What the exercise asks
Counting only lines that contain "scroll", state the total found in the material below. Add nothing else.

The records
---
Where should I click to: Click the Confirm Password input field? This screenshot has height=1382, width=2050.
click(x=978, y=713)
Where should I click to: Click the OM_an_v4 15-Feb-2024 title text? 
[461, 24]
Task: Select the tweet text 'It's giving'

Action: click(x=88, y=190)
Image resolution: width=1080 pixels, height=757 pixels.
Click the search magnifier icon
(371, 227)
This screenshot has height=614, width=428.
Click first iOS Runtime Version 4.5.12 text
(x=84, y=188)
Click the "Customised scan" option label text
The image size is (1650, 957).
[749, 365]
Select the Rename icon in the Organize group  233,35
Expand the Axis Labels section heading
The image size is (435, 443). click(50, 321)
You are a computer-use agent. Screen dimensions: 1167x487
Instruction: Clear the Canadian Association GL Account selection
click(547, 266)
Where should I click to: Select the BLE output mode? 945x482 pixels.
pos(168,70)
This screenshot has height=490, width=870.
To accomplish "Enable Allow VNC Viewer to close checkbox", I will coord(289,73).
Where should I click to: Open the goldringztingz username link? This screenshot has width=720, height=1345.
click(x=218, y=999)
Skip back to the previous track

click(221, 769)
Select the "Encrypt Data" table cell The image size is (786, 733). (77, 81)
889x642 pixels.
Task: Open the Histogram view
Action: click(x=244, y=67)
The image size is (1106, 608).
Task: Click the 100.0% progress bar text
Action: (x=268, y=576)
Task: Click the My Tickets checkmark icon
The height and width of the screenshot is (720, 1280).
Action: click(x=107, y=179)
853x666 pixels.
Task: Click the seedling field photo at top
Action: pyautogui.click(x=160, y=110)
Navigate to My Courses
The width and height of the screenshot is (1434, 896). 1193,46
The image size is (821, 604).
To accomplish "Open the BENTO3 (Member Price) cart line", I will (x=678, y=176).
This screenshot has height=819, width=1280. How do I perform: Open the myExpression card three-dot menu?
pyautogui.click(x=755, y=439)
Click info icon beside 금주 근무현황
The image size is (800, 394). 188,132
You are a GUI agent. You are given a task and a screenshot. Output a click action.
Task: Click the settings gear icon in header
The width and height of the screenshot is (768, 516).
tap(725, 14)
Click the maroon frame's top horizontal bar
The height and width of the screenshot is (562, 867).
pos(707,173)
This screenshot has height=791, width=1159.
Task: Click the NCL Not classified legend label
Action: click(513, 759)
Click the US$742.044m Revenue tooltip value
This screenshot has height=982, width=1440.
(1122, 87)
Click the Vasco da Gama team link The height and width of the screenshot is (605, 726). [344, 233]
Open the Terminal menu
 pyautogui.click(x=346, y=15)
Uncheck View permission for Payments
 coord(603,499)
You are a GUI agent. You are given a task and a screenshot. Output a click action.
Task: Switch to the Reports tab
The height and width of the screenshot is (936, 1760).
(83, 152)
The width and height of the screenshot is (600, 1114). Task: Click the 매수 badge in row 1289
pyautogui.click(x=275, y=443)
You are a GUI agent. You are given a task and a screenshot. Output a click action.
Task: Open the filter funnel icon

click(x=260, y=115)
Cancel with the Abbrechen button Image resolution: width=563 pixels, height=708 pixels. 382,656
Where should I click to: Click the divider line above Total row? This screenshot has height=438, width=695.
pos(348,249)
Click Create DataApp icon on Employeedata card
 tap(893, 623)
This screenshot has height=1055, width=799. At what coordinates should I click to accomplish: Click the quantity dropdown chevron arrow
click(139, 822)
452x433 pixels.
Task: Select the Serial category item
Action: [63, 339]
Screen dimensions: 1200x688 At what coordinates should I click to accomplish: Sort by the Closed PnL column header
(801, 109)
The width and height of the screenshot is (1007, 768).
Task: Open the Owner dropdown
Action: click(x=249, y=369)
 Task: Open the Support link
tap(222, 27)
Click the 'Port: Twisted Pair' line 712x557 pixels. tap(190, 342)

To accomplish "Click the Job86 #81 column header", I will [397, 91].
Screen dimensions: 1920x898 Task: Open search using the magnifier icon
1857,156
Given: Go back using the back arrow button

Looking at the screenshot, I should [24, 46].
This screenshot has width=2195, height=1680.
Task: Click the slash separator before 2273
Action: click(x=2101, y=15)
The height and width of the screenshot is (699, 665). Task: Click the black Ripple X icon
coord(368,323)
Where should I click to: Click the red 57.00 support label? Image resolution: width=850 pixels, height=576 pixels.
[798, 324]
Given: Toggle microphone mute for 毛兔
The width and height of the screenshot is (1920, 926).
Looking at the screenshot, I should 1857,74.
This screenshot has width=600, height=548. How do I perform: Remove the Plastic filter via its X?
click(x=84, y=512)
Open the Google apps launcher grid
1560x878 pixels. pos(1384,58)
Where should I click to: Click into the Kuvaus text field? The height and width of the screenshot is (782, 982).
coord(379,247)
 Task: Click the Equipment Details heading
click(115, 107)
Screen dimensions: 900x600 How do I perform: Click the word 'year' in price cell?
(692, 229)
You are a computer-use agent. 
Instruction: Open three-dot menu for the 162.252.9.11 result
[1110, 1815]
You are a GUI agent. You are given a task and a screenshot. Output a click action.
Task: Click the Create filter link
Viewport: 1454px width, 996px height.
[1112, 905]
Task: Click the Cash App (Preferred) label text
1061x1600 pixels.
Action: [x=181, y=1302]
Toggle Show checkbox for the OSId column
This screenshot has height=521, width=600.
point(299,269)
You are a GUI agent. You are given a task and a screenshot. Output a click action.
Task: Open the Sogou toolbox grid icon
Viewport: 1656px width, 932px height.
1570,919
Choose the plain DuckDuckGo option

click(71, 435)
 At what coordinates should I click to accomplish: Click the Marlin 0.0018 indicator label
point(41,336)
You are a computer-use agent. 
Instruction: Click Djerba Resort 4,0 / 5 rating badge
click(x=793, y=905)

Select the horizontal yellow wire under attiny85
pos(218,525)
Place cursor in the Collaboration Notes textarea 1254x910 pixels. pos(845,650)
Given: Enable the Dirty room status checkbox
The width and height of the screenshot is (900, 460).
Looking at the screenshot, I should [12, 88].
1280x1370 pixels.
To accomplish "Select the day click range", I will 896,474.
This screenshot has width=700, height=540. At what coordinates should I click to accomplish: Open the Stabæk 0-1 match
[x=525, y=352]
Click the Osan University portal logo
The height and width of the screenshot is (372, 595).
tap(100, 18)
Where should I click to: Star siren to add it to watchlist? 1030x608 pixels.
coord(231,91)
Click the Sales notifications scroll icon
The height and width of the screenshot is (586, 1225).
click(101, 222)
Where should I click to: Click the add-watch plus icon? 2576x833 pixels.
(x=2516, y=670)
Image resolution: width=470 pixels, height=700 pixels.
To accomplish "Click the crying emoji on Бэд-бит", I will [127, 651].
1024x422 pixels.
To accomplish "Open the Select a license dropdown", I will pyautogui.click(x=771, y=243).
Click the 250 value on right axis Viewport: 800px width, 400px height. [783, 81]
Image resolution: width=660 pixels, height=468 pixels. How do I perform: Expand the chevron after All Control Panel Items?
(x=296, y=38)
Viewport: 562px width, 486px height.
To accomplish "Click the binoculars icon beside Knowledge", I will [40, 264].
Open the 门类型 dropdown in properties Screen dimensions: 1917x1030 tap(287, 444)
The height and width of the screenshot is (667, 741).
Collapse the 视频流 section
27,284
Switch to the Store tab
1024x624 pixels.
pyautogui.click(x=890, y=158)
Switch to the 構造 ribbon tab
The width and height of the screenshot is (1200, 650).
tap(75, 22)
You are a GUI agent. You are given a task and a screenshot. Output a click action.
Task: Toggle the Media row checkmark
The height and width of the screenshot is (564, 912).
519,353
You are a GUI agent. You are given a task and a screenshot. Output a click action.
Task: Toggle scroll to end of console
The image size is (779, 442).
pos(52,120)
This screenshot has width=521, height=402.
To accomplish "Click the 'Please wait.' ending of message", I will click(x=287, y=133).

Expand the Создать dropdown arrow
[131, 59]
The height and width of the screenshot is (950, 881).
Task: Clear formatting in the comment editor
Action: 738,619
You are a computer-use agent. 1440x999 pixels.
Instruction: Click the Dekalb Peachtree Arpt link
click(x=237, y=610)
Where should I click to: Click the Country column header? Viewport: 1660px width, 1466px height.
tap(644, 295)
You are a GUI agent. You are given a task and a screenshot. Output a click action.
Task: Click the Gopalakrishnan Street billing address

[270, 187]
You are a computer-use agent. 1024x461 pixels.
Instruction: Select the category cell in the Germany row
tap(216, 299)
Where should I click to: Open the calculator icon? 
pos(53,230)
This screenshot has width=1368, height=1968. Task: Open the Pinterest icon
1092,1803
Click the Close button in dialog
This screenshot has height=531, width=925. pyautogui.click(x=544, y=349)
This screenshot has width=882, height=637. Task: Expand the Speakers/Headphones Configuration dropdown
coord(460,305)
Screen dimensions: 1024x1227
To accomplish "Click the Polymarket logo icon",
---
Response to the exercise
2